Las consultas son auténticos platós científicos; una suerte de habitáculos submarinos y asépticos que rezuman seguridad y eficiencia. Blancos inmaculados, destellos cromados y una maquinaria que no hace ruido.
No creo que haya sido una diseñadora de interiores al uso quien se haya hecho cargo del proyecto. Supongo que serán las casas comerciales o las empresas especializadas las que sabrán el lugar exacto donde debe ir cada elemento, salvo la sala de espera, donde el miedo se cuela por las rendijas, haciendo del habitáculo un terreno pantanoso.

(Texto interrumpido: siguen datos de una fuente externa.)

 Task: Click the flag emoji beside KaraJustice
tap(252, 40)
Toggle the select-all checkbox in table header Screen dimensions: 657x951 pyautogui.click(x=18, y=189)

Muchas veces, cuando entras y dices buenos días, tienes ganas de gritar que la ciencia no lo es todo.
Uno también se cura, se alivia o soporta mejor un tratamiento con una sala de espera diseñada para atenuar los temores pero, da igual privada que pública, en el momento en que te sientas a esperar tienes la sensación de que allí se acabó el presupuesto.
Espacios pequeños, recodos frente a la recepción, ausencia de ventanas. Una hilera de sillas resbaladizas, inamovibles e iguales, que durarán hasta que el dentista se jubile rodean las cuatro paredes presididas por un plasma silencioso donde se ven escenas de la guerra de Ucrania o, con un poco de suerte, a dos cocineros haciendo chistes que no puedes escuchar.
Los pacientes se miran entre sí, tratando de adivinar el tipo de tortura al que van a ser sometidos. Se compadecen en silencio, porque hablar con el enfrentamiento del diseño o la escasa intimidad sería una osadía.
Ni rastro de imaginación, de flores, de juegos o de un hipnótico acuario. Es un espacio perdido, un requisito a cumplir. Entre las muchas cosas que se llevó la pandemia (especialmente la confianza) figura esa mesita central donde unas revistas sobadas te daban la oportunidad de adentrarte en el mundo del más allá de la puerta que se abre recitando los nombres de los pacientes.
La espera es algo esencial, un preámbulo lleno de cautelas y presentimientos que los facultativos deberían tener en cuenta puesto que trabajan con seres humanos. El concepto de espera ha recobrado su estatus con la escasez de profesionales, pero algunos no se han dado cuenta y menosprecian la desnudez y el abandono que desprenden sus salas de espera.
Ahora que tengo una edad propensa a las visitas médicas y me he vuelto picajosa, voy a empezar a elegir a los médicos por su sensibilidad. Estoy hasta el moño de la corriente heladora que se cuela entre la tecnología y los beneficios.
Yo necesito mimos cuando siento incertidumbre o temor, y no una silla indigna donde se me va la vida simplemente en sostenerme.